The Holder Justice Department also declined to prosecute anyone at GE Capital, much to the astonishment of SEC investigators who had not only identified multiple instances of investor fraud but had identified specific individuals in the accounting department who had compiled and released the fraudulent information.
A Class Act
Journalist Michael Hudson compiled evidence of additional misdeeds regarding subprime mortgages at GE Capital. Its CEO, Jeffrey Immelt, lavished praise on an executive whose company he bought with a fortune in shareholder money.
What was that company? As Hudson notes, it "was a place where erstwhile shoe salesmen, ex-strippers and even a former porn actress could sign on as sales reps and make big money pushing home loans. WMC's top salespeople earned a million dollars a year or more and lived fast, swigging $1,000 bottles of Cristal and wheeling around in $100,000 Ferraris and Bentleys."
And when an investigator tried to put the brakes on fraudulent activity in that operation, Immelt's GE Capital sidelined him so that the party could continue. Not only was the firm spared any indictments, but the Treasury Department and Federal Reserve bent the rules so that it could be bailed out!
Not that its executives escaped punishment altogether. Immelt was sentenced to attend multiple public meetings -- as the head of the President's Economic Advisory Panel. (They even renamed the group when Immelt took over, calling it a "Jobs and Competitiveness Panel." That might have been a bit of mordant humor on someone's part, given Immelt's record of outsourcing American jobs overseas.)
What about that $25 billion foreclosure fraud settlement, which paid out less than $2,000 to people who had lost their homes through illegal foreclosure? We gave that deal a failing grade on all five criteria we'd defined for scoring the agreement: openness, justice, restitution, deterrence, and reconciliation. But we thought there was a possibility that some its provisions could be used to restore some measure of justice -- especially if it led to criminal indictments.
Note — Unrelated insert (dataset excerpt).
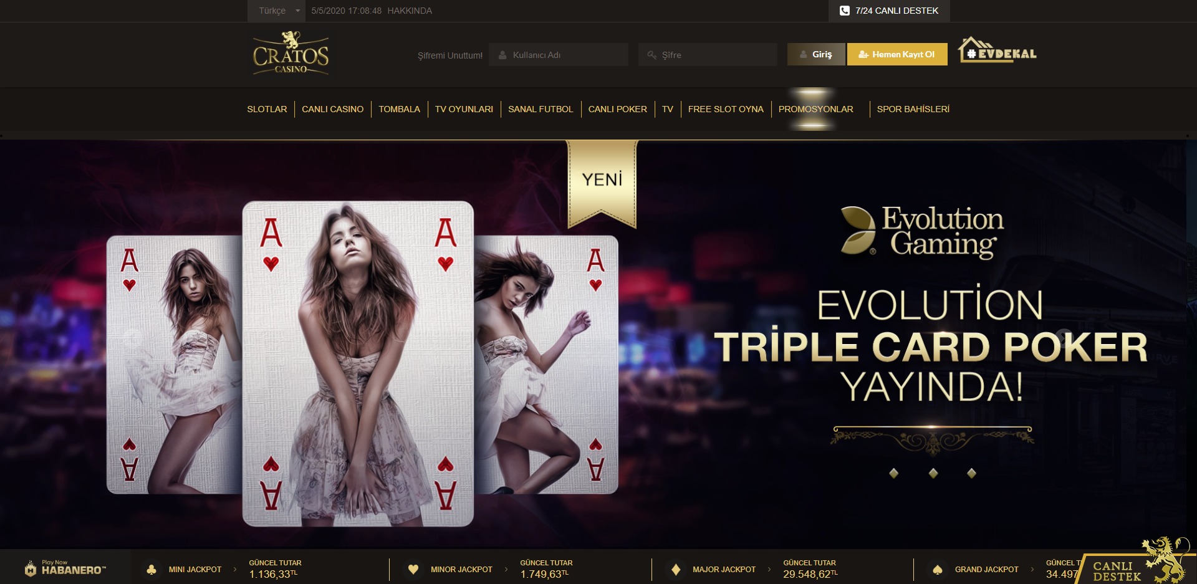Open the #EVDEKAL house logo
Screen dimensions: 1197x584
pos(998,50)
And as we suspected and feared, the penalties and restitution won't even amount to $25 billion. Banks are being "credited" for actions they were already taking before the settlement came along (shades of "Blind Trust").
Among the crimes involved in that settlement: Forgery and perjury, in the mass filing of notarized documents which falsely state that the person signing the document has seen and reviewed all the documents which prove that the bank is entitled to foreclose on a property. (That's what they call "robo-signing" -- since a false notarized document is a form of perjury, a better name would be "robo-crime.")
Robo-signing is one of many forms of bank lawbreaking which turned into a crime wave in recent years. And while the banks have promised to stop, Wells Fargo -- one of the banks who signed the deal -- illegally foreclosed on the same house last week for the second time. And they hired a firm to do it that was so sleazy its employees apparently vandalized and robbed the property when they raided it a second time.
How did they get permission to foreclose on this home, which the owners owned outright and which had no mortgage, unless they filed false documents twice stating that they had the proper documentation in hand to seize it?
The Big Sting
Then there's the enormous area of investor fraud, in which these banks bundled and sold mortgages to investors -- including many pension plans and public institutions -- which they knew were likely to fail. In fact, the entire "liar's loan" industry was built around writing bad mortgages and then defrauding investors into buying them.
It's like The Sting, multiplied a millionfold and unleashed on the entire country. (And considerably less photogenic leading actors. Blankfein and Immelt may be shrewd operators, but Redford and Newman they ain't.)